A veces uno se harta de escribir comentarios necrológicos y este no lo es, de momento. Nelson Mandela vive, aunque su salud es muy frágil desde hace tiempo y, en cualquier momento, puede suceder que, con su paso definitivo a la Historia, millones de personas repartidas por el mundo notemos una especie de orfandad espiritual; una ausencia que, se me ocurre, quizá pueda equivaler a la que en su día sintieron tantas personas que se identificaron con los ideales del gran Mahatma Gandhi.
Y no es que trate ahora, atropelladamente, de equiparar a ambos personajes. Sus circunstancias vitales fueron muy diferentes y la forma en que desarrollaron sus ideales también lo fue. Y, sin embargo, hay varios factores que los hacen coincidir: tanto Mandela como Gandhi actuaron contra una situación social injusta. El primero desde un planteamiento casi exclusivamente político; el segundo, siguiendo una senda filosófica marcada por el Bhagavad-Gita, uno de los libros sagrados del hinduismo. Y orientándose con brújulas tan distintas, los dos habrían de confluir en un punto: la voluntad de liberar a su pueblo de un yugo.
Mandela consiguió, tras muchos años de férrea oposición y una larga temporada de su vida pasada en la cárcel, liberar a su pueblo de una de las lacras más lamentables que pueda padecer país alguno: el “apartheid”, la segregación racial impuesta por una minoría. En el caso de Sudáfrica esta situación era el resultado de una herencia colonial manchada de sangre, que había elevado la maldad y la injusticia a principios rectores del Estado.
Gandhi combatió con el arma incruenta de la razón la presencia onerosa de una potencia extrajera que, desde hacía varias generaciones, se había adueñado del subcontinente indio, sus gentes y sus recursos. Y tras muchos años de plantarle cara al imperio cubierto con un “dothi”, acompañado por una cabra y muchas horas de ayuno, él y sus innumerables seguidores se salieron con la suya: en 1947, la India se libraba de los grilletes británicos. Poco tiempo después, el Mahatma moriría a manos de un fanático; pero su labor estaba cumplida, aunque apenas tuviera tiempo para contemplarla.
Nelson Mandela, influido en su juventud por la actitud de “resistencia pasiva” del líder espiritual indio, tuvo más tarde algún devaneo con la idea de recurrir a la lucha armada para liberar a su pueblo de la opresión.

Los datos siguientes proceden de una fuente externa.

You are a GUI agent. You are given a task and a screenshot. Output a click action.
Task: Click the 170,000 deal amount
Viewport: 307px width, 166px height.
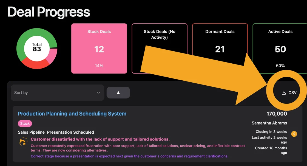(277, 114)
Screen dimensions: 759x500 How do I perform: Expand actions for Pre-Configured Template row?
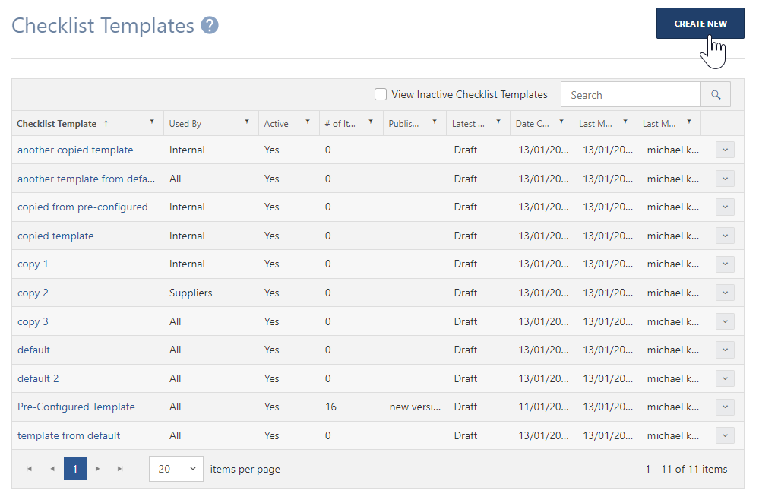pyautogui.click(x=724, y=407)
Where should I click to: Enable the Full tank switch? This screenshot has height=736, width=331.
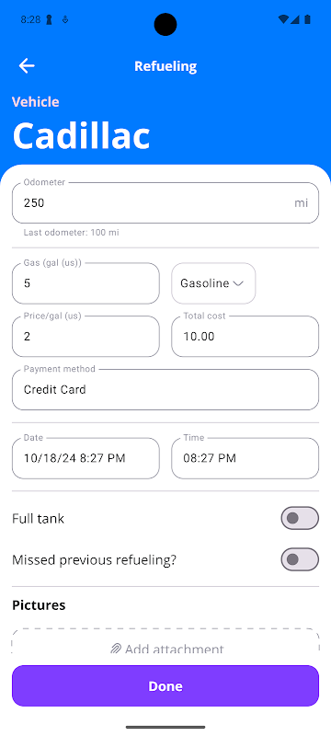tap(300, 518)
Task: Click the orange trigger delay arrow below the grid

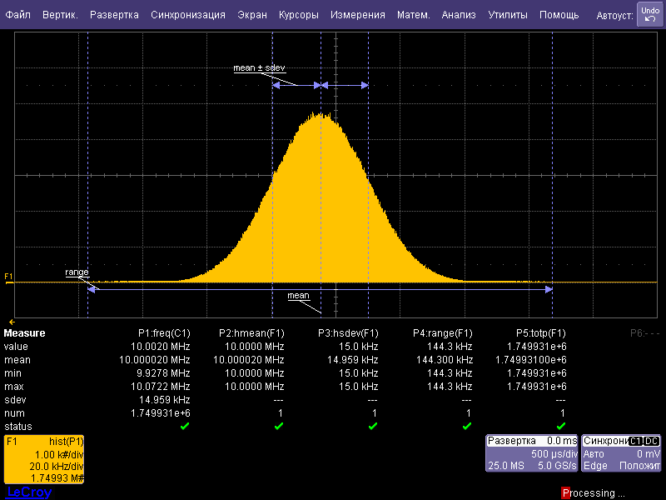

Fue durante la década de los años 50, cuando el Mau-Mau perpetraba acciones terroristas contra los colonos de Kenia. No obstante, en el caso de Mandela esto no pasó de ser una posibilidad teórica que no se llevaría finalmente a la práctica. Y esta actitud de rechazo a la violencia le costó su segundo matrimonio (Winnie Mandela era una destacada activista y guerrillera) a la vez que no impidió que las autoridades lo arrestaran bajo el cargo de terrorismo y lo confinaran en prisión durante veintisiete años. Desde la cárcel se convirtió en un indiscutido líder de la lucha por la libertad, la democracia y la defensa de los derechos humanos.
Esa constancia, esa fe en una causa justa, dio sus frutos cuando, a comienzos de la última década del siglo XX, el régimen racista de Sudáfrica, agobiado por la presión internacional y la oposición interna auspiciada por el liderazgo ideológico de Mandela, desapareció definitivamente. Y se convirtió en el primer presidente elegido democráticamente en su país.
Él, como Gandhi, había alcanzado su meta; que no era otra que la de la justicia y la libertad.